[Records from a data source]
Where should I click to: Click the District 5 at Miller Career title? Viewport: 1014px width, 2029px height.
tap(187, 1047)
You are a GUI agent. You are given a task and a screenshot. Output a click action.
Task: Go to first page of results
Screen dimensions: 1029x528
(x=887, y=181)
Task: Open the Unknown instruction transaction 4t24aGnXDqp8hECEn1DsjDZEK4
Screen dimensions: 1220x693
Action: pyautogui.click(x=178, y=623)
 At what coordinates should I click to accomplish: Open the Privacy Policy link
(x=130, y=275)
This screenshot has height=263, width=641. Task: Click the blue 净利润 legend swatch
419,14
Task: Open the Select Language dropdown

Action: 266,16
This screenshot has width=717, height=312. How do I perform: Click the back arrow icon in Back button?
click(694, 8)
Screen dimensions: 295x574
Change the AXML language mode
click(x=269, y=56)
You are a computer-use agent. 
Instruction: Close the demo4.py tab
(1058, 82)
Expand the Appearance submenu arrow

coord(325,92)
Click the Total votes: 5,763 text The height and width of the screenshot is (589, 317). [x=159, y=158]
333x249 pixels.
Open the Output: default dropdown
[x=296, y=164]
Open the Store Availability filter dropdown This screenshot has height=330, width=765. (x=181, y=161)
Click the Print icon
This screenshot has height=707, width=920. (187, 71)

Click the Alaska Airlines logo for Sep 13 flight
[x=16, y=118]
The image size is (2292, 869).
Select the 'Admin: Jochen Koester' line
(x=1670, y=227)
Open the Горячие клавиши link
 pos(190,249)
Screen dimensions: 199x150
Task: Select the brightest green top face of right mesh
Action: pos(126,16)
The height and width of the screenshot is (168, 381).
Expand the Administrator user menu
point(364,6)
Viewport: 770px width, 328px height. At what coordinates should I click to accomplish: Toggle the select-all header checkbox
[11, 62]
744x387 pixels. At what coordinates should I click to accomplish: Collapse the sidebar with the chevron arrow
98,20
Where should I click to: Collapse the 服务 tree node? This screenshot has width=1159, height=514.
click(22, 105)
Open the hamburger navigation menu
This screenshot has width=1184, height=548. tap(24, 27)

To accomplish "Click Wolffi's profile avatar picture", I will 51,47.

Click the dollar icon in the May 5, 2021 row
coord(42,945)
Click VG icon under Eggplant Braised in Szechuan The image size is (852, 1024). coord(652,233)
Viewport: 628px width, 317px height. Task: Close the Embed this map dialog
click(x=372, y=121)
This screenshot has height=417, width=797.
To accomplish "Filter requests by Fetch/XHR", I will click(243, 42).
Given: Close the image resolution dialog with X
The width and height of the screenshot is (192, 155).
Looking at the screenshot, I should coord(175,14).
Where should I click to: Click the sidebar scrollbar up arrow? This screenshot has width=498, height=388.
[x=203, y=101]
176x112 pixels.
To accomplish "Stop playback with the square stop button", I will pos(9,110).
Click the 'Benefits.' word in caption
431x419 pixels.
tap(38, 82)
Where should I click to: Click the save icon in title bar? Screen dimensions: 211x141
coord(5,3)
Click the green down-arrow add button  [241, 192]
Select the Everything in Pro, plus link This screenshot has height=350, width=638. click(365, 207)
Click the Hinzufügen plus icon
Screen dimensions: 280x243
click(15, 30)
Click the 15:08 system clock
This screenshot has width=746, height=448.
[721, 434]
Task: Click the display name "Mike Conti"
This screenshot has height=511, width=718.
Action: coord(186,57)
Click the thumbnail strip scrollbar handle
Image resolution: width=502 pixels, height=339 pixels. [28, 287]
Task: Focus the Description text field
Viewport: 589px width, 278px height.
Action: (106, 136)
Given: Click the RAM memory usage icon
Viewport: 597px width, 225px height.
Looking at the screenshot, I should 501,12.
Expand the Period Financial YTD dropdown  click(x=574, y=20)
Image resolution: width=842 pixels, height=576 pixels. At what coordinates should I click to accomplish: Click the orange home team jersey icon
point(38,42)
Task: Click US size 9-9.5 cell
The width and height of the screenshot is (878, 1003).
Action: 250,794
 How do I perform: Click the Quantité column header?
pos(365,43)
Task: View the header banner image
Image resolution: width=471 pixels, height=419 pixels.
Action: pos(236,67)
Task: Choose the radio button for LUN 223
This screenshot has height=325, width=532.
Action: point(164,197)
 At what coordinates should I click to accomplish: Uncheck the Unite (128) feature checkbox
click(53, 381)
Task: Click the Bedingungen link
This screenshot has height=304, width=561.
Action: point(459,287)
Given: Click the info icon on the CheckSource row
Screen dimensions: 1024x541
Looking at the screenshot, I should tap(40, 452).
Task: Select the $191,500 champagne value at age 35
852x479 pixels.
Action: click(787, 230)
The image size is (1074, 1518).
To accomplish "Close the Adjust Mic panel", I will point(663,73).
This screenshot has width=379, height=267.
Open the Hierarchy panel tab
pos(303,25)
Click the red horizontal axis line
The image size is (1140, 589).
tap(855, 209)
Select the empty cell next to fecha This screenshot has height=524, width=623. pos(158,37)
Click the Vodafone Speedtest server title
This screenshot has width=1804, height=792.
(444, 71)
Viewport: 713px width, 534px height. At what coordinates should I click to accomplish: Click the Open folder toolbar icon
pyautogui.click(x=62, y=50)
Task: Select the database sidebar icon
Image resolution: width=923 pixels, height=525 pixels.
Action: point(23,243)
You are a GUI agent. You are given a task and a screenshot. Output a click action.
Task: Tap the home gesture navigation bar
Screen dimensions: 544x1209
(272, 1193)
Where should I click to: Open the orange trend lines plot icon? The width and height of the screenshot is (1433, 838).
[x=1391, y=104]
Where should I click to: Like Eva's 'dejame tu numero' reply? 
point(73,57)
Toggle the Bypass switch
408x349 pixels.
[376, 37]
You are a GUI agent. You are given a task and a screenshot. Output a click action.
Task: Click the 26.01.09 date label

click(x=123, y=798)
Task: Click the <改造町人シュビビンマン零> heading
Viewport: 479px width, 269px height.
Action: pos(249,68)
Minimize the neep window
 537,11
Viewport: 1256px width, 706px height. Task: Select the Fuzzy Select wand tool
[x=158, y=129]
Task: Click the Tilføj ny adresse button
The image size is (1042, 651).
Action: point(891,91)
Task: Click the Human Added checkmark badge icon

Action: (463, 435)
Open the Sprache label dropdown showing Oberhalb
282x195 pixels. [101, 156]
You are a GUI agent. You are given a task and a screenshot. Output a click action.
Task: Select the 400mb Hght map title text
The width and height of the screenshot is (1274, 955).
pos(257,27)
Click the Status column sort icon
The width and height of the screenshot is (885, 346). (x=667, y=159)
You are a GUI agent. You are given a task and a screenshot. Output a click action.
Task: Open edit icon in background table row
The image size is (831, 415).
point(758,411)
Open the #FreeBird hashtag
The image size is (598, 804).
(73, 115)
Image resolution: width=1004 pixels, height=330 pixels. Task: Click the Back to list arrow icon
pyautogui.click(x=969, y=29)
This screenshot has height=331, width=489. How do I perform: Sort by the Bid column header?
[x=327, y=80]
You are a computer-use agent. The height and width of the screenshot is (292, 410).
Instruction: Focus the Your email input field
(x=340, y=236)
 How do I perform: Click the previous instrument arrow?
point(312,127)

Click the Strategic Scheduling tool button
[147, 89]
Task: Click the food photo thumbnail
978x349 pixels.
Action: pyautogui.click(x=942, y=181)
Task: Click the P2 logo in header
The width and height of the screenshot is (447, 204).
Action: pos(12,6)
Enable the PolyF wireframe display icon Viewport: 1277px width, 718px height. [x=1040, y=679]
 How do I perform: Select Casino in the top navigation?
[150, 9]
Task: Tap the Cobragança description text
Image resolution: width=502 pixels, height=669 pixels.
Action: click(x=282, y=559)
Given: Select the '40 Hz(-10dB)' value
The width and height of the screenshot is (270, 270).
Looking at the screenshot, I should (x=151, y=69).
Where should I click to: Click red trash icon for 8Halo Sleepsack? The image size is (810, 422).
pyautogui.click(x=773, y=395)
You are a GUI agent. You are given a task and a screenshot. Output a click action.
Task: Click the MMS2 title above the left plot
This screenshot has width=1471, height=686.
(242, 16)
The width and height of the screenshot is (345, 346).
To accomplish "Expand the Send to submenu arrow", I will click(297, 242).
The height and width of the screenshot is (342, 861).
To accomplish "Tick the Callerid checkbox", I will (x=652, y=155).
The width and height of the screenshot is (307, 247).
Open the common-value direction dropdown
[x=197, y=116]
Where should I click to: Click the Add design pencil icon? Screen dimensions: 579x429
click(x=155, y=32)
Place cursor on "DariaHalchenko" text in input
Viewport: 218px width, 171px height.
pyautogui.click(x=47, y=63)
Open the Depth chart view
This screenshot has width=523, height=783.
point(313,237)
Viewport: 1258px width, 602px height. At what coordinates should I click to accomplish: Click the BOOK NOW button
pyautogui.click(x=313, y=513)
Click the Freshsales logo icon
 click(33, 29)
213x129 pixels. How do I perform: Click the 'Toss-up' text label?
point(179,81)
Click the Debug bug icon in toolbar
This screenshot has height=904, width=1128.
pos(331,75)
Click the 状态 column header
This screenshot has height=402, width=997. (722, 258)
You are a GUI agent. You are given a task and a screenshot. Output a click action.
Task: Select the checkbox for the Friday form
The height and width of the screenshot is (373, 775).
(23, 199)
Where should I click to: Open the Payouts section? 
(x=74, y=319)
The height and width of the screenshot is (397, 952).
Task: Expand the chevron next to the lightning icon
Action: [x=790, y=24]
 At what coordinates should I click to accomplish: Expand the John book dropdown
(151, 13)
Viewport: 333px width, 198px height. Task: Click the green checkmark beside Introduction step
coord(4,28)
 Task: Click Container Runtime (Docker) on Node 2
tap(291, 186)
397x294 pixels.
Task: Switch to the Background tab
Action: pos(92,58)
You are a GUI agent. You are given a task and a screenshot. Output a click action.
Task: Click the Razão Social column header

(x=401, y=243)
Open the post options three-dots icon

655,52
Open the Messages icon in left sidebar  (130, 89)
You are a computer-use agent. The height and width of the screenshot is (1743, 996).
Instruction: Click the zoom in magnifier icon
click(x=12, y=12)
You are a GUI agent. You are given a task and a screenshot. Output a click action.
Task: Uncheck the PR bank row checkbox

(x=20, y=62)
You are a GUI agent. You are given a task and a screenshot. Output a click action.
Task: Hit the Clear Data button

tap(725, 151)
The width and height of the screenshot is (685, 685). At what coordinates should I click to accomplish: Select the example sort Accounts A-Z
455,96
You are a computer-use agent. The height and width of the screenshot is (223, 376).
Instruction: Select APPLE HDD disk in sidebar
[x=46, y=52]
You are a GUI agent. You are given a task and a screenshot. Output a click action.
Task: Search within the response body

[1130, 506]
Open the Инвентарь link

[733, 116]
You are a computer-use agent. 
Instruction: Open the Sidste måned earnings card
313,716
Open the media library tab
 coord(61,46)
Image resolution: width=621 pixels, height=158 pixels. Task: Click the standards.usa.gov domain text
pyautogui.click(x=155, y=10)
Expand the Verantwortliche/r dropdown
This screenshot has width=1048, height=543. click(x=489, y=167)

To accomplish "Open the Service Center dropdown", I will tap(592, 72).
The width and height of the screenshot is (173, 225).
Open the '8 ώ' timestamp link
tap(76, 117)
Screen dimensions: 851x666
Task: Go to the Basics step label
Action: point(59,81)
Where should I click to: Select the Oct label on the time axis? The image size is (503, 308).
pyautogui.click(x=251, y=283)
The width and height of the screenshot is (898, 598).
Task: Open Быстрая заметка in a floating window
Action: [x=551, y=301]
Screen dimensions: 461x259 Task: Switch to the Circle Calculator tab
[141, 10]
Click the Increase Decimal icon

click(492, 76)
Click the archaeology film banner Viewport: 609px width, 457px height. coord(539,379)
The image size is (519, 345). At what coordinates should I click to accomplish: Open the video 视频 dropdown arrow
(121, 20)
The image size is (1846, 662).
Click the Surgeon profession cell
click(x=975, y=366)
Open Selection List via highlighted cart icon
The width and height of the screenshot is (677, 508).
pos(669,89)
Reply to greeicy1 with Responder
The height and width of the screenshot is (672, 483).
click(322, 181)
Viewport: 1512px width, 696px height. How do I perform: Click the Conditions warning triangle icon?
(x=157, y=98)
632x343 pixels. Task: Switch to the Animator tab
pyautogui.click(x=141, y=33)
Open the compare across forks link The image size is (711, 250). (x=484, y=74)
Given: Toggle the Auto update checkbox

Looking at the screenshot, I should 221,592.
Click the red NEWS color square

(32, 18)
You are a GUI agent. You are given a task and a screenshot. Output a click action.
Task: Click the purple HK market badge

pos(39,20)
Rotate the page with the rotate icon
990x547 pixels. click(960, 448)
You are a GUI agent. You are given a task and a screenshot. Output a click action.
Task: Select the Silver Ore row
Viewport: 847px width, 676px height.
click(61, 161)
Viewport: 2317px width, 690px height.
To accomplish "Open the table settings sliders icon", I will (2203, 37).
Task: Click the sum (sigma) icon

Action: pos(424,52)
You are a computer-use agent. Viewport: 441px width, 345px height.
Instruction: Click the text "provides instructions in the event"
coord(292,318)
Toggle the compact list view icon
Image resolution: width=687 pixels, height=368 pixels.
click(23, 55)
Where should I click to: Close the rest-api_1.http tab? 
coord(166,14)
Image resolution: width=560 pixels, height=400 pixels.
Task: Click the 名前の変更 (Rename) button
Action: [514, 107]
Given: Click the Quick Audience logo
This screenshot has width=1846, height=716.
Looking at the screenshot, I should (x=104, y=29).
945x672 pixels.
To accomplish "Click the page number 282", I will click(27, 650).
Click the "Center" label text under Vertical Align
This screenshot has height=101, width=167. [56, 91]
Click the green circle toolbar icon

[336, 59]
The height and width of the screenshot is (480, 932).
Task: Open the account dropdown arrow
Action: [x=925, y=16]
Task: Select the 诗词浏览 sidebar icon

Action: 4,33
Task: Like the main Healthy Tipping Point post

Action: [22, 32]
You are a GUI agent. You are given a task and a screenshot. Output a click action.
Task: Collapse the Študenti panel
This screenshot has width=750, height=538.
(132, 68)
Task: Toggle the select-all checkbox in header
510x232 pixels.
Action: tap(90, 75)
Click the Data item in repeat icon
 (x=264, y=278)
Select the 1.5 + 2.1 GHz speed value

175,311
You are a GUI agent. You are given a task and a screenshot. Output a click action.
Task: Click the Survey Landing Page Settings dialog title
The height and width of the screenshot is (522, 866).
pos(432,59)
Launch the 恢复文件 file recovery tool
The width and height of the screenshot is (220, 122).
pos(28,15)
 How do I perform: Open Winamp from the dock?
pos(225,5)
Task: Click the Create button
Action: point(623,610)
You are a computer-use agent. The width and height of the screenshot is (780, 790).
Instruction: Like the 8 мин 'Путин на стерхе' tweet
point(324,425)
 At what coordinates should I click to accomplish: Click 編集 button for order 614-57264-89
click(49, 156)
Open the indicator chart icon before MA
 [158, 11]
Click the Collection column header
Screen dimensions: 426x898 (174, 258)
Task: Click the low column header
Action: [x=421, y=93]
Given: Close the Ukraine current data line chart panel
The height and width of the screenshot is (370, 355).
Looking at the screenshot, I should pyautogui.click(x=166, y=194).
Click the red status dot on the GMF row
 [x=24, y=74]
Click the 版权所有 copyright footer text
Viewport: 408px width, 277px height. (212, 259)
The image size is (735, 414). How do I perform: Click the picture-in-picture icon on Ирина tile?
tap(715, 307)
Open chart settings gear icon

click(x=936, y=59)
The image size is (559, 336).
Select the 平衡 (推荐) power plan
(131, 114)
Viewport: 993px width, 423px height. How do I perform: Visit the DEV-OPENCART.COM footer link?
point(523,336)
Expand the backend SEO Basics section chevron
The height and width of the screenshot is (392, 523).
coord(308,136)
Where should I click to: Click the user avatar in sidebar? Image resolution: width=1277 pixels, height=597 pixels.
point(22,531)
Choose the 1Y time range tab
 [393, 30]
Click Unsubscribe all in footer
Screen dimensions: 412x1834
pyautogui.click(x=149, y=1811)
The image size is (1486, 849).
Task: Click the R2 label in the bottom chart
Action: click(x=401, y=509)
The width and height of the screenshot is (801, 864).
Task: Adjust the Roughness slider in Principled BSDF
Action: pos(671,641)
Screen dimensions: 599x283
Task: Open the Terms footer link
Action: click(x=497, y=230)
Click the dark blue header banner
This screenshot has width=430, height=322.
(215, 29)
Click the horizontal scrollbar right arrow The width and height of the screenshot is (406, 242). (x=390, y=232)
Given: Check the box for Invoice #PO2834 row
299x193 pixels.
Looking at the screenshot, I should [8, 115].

_EXERCISE DIRECTIONS:_ Every line in the entries that contains the word "left" should be counted, and the total stated alone.

_TASK RESULT:_ 2